My bird,Kerby finds this morning ritual very interesting. He also likes to watch me eat. I suppose he is thinking what a strange beak I have and where does all that food go? lol


----------



## RadishRose (Jul 28, 2018)

So cute!


----------



## Falcon (Jul 28, 2018)

Kerby  Looks like a cute,  interesting pet.  You're  lucky you have  him.


----------



## treeguy64 (Jul 28, 2018)

*​Bird!*


----------



## Keesha (Jul 28, 2018)

Hello Kerby the cockatiel! :wave:
So cute Ruth.


----------



## Shalimar (Jul 28, 2018)

Adorable.


----------



## Meanderer (Jul 28, 2018)

What a Pal, Kerby is!


----------



## Lara (Jul 29, 2018)

Kirby is smiling. He thinks you're the best thing that ever existed. Aren't pets grand!! :love_heart:


----------



## Ferocious (Jul 30, 2018)

Ruth n Jersey said:


> My bird,Kerby finds this morning ritual very interesting. He also likes to watch me eat.
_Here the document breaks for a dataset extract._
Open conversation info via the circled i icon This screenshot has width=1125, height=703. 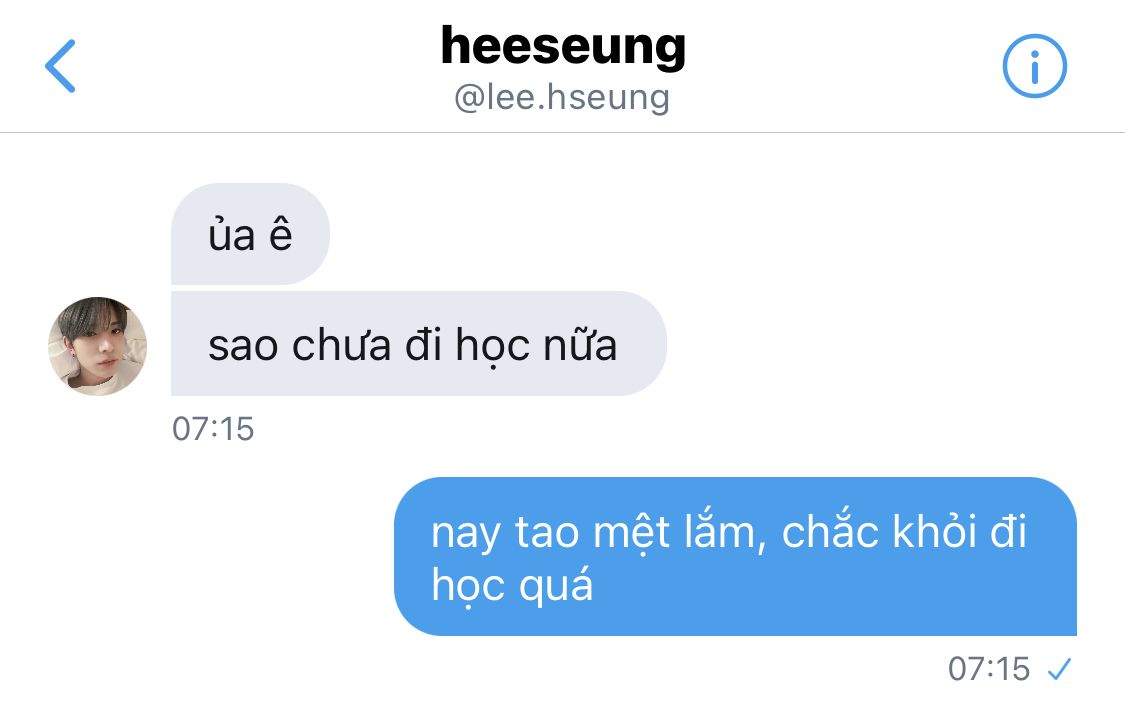(x=1034, y=66)
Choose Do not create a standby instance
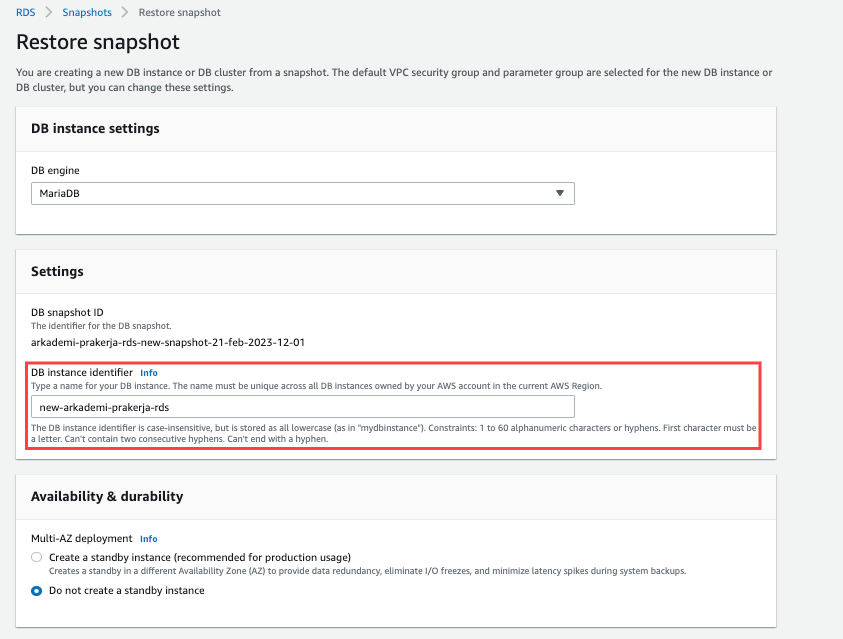 coord(37,590)
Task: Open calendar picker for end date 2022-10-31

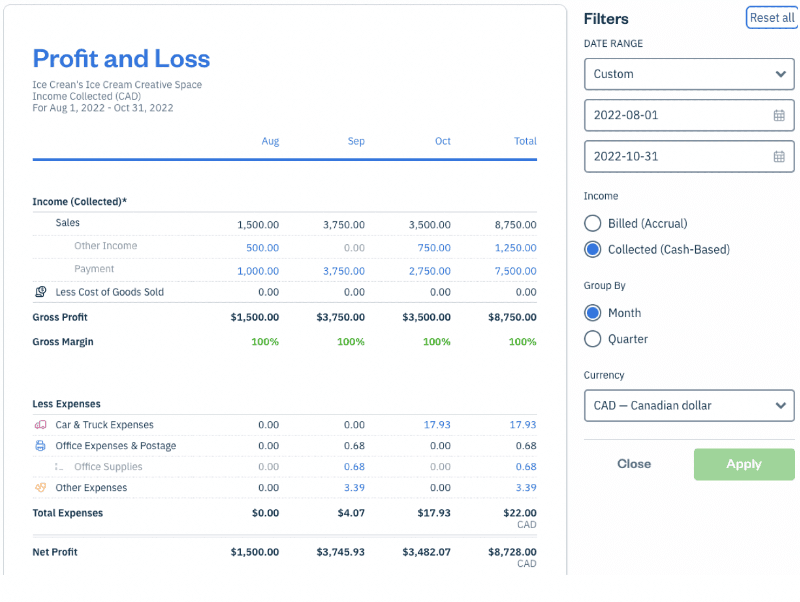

I suppose he is thinking what a strange beak I have and where does all that food go? lolView attachment 54325





"Oi, Hello, Ruthie, when you've finished brushing your dinner all over the place, how about preparing mine, my belly thinks my beak has gone on strike."


----------



## SeaBreeze (Jul 30, 2018)

Kerby is such a sweetie Ruth, must be fun having him share your days! :love_heart:


----------